We would offer four, by definition mostly conjectural, points:
** First, the easiest quick fix to the ending stress would be a third downward tweak to the spread of the Interest on Excess Reserves rate over the bottom end of Fed Funds range by at least 5 basis points. So we assume it is almost certain the formal policy statement from the Federal Open Market committee will include an implementation note that the IOER will be cut by a larger 30 basis points, putting the rate at 1.80%, relative to the highly likely 25 basis point cut in the target range for federal funds to 1.75%-2%.
It would be a bit more daring — and might stave off the potential need for another tweak before the end of the year to lower the IOER by even more, by 10bp to 1.75%, but it feels unlikely, though we do not have any particularly strong conviction on the size of a likely IOER tweak.

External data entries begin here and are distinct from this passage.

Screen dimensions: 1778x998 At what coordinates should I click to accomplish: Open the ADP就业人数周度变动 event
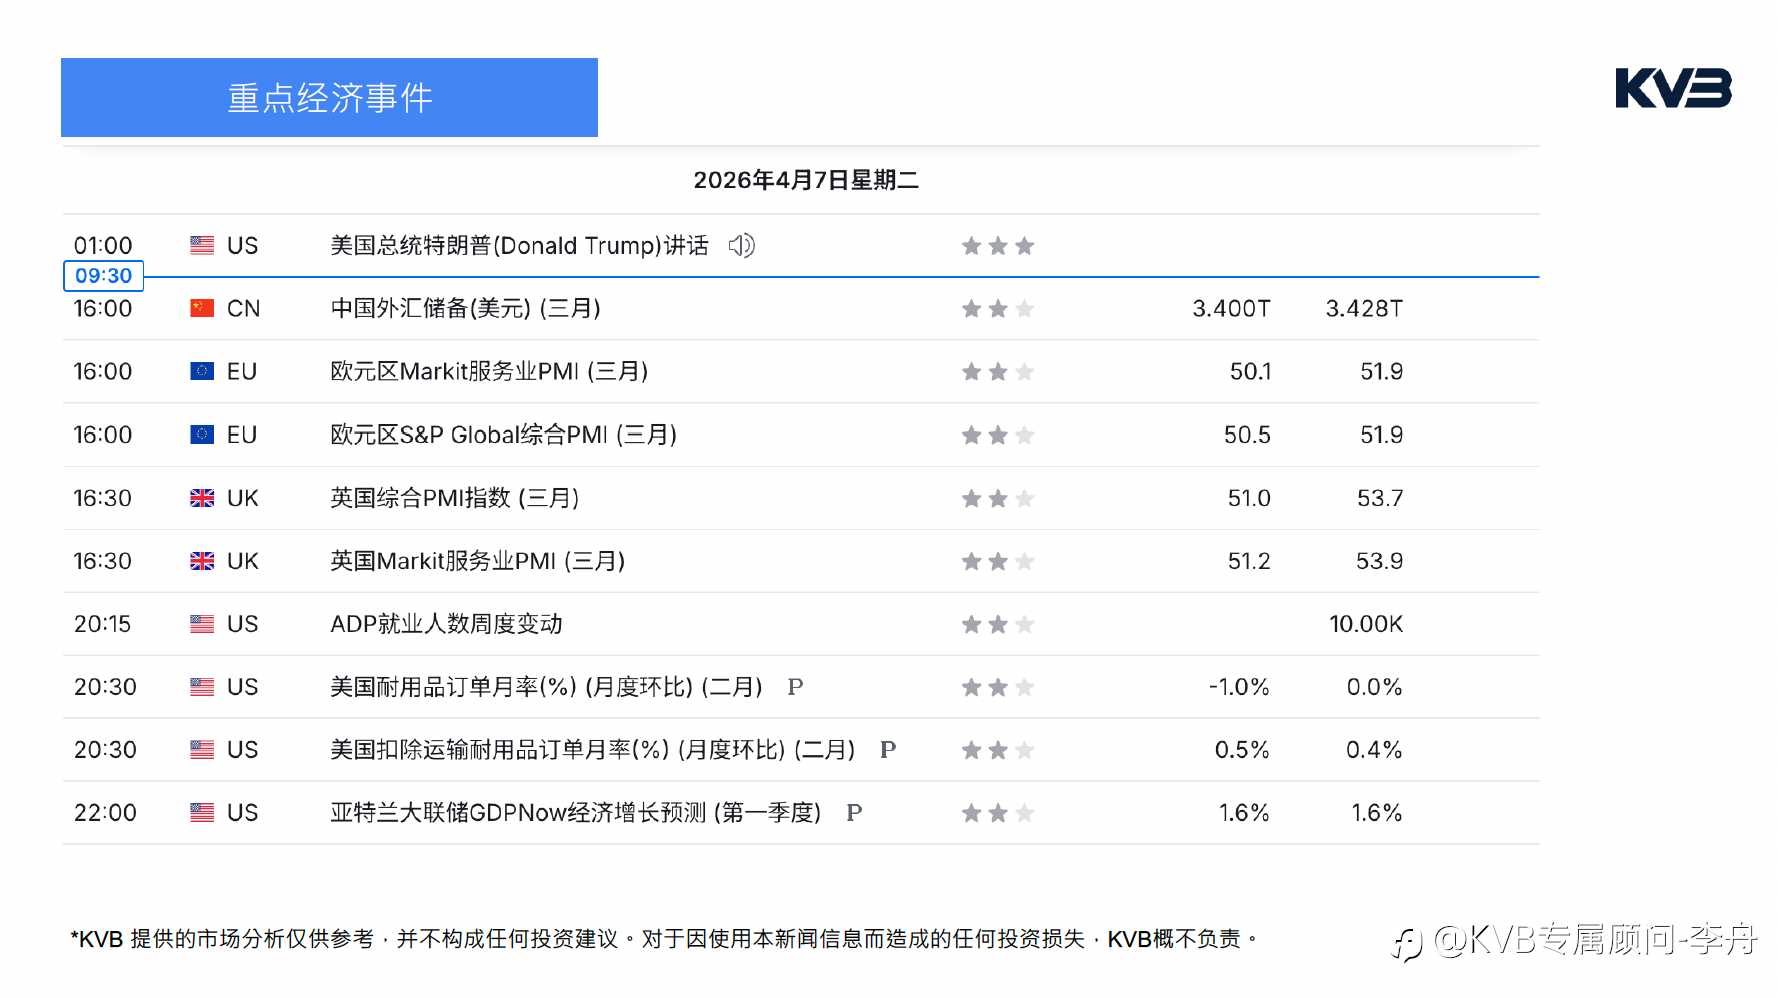446,624
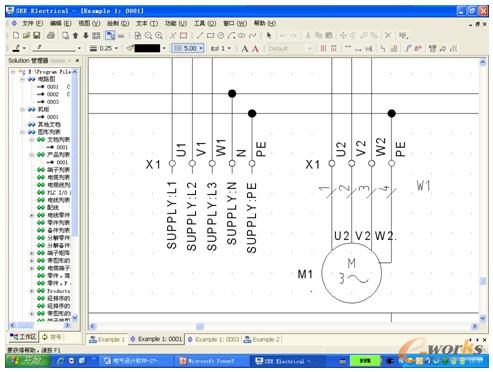Click the Windows Start button
The height and width of the screenshot is (372, 493).
[x=27, y=361]
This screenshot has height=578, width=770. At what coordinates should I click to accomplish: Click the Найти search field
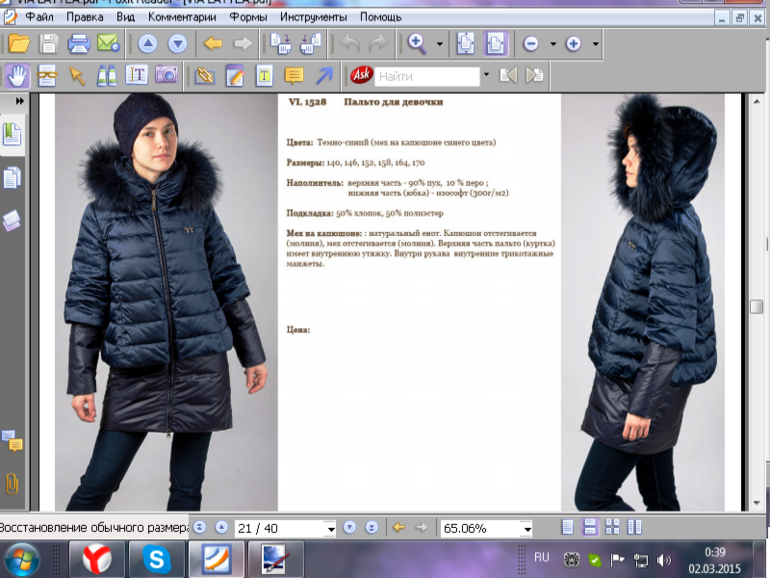pos(427,76)
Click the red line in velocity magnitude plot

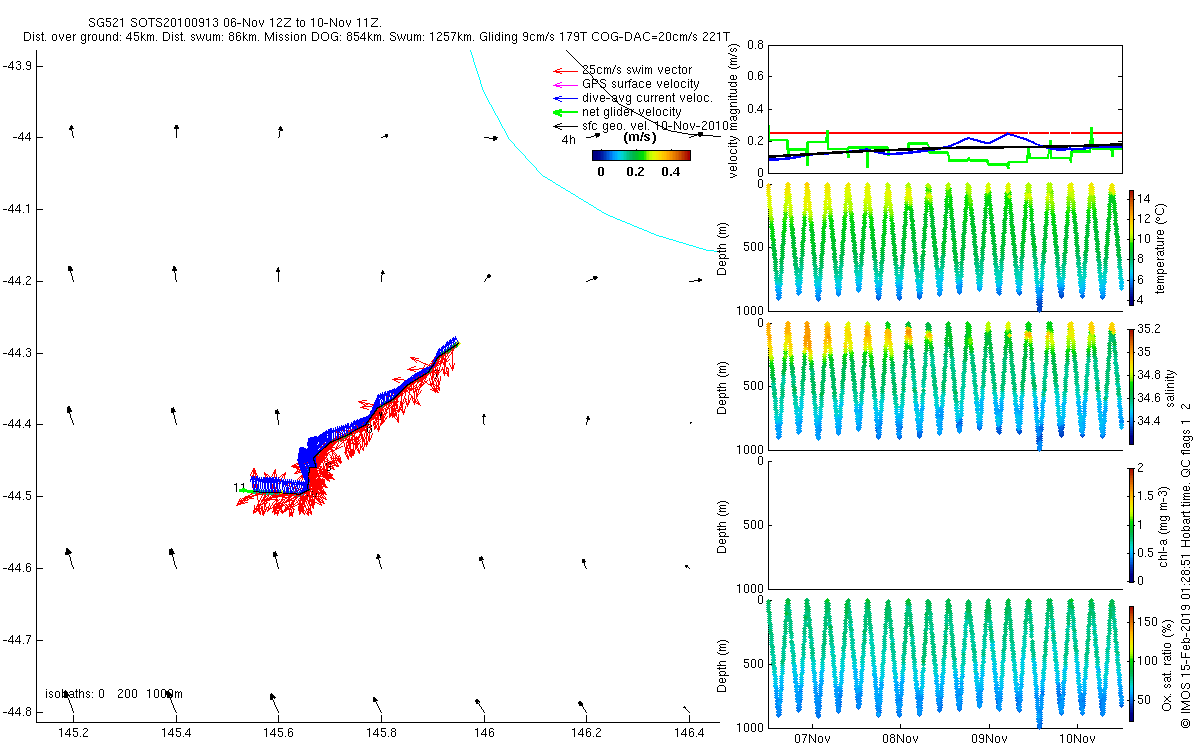tap(944, 133)
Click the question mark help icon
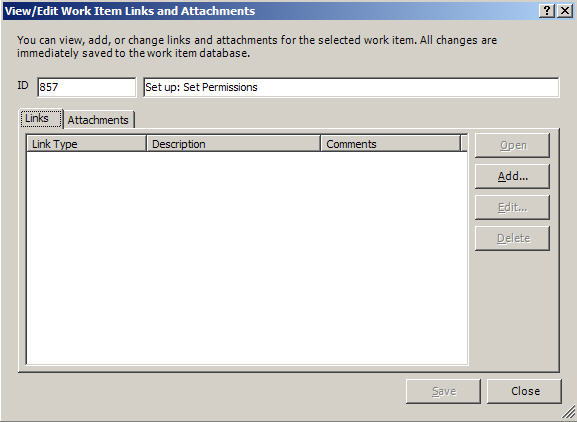The image size is (577, 422). [547, 11]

** Second, it would invariably only be a temporary reprieve at best, so we suspect the FOMC will have had to set aside time for a further discussion yesterday or today on longer term solutions to relieve the stresses and spikes in the repo markets to ensure the Open Market Desk’s control of short term rates. More broadly, that means the FOMC will need to accelerate its decisions on the next stage of balance sheet policy.
On that front, there has been plenty of market commentary the FOMC may opt today to announce an expansion of the balance sheet. It would mean more reserves in the funding markets and would in a sense simply be bringing forward what they always intended to do anyway with the economy “growing into the balance sheet” rather than further running off maturing assets.

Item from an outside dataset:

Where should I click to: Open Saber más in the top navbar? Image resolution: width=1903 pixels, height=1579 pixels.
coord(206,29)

** But third, we are hesitant to fully buy into the argument of the expanded balance sheet being announced today. We do not hold any strong conviction one way or another on this front, but we would wonder whether the FOMC will be more inclined to address the short term funding stresses through a further expansion of repo operations to whatever scale required rather than outright purchases and an expansion of the overall balance sheet. It feels like it would be too rushed for the FOMC to jump straight into an expansion of the balance sheet today without a longer lead time to fully work out the fine tuning details and to prepare and explain that is a technical adjustment and not an additional statement of further easing in monetary conditions.
** But as a fourth point, at minimum, Chairman Powell will ideally affirm in his opening remarks to the presser that the broader review of the short term markets and the broader balance sheet strategy — whether or when, for instance, a standing repo facility or a Term Auction Facility looking tool might be introduced, as well as perhaps the likely time frame to a balance sheet expansion — will be accelerated with an announcement made perhaps by the FOMC meeting at the end of October.